“Eles baixaram as armas e pediram oração” diz pastor do Morro do Alemão

A guerra para a retomada do Complexo do Alemão deixou um rastro de destruição nas ruas da comunidade. Em vielas e becos, há motos queimadas ou batidas jogadas nos chão, carros virados, postes destruídos, fios arrebentados. Parte da comunidade está sem luz e sem água desde domingo. A Comlurb, que já não recolhia lixo na favela desde sexta-feira, começou nesta segunda-feira a limpar as ruas, que acumulam montanhas de detritos. Era possível ver também operários do Programa de Aceleração do Crescimento (PAC) na Rua Joaquim de Queiroz, que dá acesso à Favela da Grota. As obras foram interrompidas na quinta-feira, por causa dos tiroteios.
Em toda a comunidade, é grande a quantidade de casas abandonadas e reviradas, assim como também não são poucas as que estão à venda.

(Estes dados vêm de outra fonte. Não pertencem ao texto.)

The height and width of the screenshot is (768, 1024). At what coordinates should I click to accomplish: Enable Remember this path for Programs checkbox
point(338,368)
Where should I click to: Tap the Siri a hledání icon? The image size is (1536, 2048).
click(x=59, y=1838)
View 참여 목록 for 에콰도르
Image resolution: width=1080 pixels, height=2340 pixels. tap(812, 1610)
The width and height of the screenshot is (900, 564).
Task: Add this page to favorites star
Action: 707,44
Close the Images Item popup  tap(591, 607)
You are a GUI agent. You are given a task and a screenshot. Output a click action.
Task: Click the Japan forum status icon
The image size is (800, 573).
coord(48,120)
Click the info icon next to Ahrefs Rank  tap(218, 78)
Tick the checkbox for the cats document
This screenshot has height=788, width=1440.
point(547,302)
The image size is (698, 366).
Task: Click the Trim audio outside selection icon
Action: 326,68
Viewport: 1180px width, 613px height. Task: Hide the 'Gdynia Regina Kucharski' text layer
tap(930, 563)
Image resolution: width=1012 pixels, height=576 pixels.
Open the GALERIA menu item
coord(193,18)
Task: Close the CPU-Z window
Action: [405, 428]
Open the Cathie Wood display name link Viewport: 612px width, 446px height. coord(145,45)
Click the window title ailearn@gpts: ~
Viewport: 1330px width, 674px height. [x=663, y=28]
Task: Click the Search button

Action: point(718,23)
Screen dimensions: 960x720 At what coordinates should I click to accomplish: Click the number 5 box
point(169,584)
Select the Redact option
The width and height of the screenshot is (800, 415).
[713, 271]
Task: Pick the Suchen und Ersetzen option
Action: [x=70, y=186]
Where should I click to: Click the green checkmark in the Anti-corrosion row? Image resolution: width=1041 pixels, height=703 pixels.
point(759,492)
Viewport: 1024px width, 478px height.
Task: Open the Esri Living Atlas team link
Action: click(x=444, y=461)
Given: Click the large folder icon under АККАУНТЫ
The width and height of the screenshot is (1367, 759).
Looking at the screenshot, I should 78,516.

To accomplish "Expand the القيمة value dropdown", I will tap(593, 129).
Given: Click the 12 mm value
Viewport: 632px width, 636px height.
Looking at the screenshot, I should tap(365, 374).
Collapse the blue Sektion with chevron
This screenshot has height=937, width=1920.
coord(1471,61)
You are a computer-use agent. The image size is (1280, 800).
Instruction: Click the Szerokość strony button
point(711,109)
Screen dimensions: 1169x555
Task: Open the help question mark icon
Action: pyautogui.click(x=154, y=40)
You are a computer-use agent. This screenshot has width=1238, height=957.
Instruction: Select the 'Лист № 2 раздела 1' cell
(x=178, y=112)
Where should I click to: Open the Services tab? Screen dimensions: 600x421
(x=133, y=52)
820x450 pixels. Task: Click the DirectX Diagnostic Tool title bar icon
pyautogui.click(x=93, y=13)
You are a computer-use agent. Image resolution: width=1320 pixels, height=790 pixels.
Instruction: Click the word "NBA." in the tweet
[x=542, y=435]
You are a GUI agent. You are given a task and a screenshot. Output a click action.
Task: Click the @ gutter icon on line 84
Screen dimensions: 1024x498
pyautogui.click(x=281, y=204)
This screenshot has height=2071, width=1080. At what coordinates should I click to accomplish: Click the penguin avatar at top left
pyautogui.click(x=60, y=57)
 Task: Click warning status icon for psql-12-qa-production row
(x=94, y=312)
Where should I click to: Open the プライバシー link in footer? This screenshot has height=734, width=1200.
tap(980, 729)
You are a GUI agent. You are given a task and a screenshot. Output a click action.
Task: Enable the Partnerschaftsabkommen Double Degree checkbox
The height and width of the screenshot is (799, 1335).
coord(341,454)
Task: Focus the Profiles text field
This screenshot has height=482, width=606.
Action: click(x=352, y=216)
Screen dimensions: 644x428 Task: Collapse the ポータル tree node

A música evangélica se espalha pela rua, enquanto a família do diácono Walcir Gonçalves põe a casa de Deus e a vida em ordem, depois de dias abrigada com parentes em Piabetá. O som desaparece de vez em quando, engolido pelo ruído dos rasantes do helicóptero da Polícia Civil, que continua vasculhando a região. Com 38 anos de vida e de Complexo do Alemão, o religioso viu e viveu muita coisa, desde décadas de abandono e violência, até a sensação de segurança ontem. Para ele, o mais difícil, em todos esses anos, era ver o risco que o tráfico representava para a infância e a juventude da região:

– São muitos pratos ofertados. A criança vê a droga, a fartura, e muitas vezes acaba envolvida. Perdemos muitos jovens para as drogas. Muitos conseguimos recuperar, mas o risco é sempre muito grande.

Segundo Walcir, cerca de três semanas antes da invasão, ele sonhou com derramamento de sangue. Assustado, pediu ajuda ao pastor Marcelo Reis e foi procurar os traficantes, para tentar salvá-los:

– Eu disse que eles precisavam se arrepender e deveriam se entregar, se não quisessem morrer. Eles baixaram as armas e pediram uma oração. Nós oramos para eles.

A mulher de Walcir, Ruth Cristina, de 18 anos, contou que, aconselhada pelas autoridades, a família foi para a casa de parentes em Piabetá, até que a operação terminasse. Agora, os moradores sonham com dias melhores:

– A gente espera que a vida melhore agora para o povo daqui – disse Ruth.

A irmã dela, Ester Cristina, agora sonha com uma profissão rara naquelas paragens: ela quer ser policial.

Sentada numa escadaria, observando a passagem da equipe da Coordenadoria de Recursos Especiais, Joana de Oliveira, de 79 anos, comentou que há muitos anos não via uma paz como a que a comunidade está vivenciando neste momento:

– Só no tempo em que me mudei para cá, há 40 anos.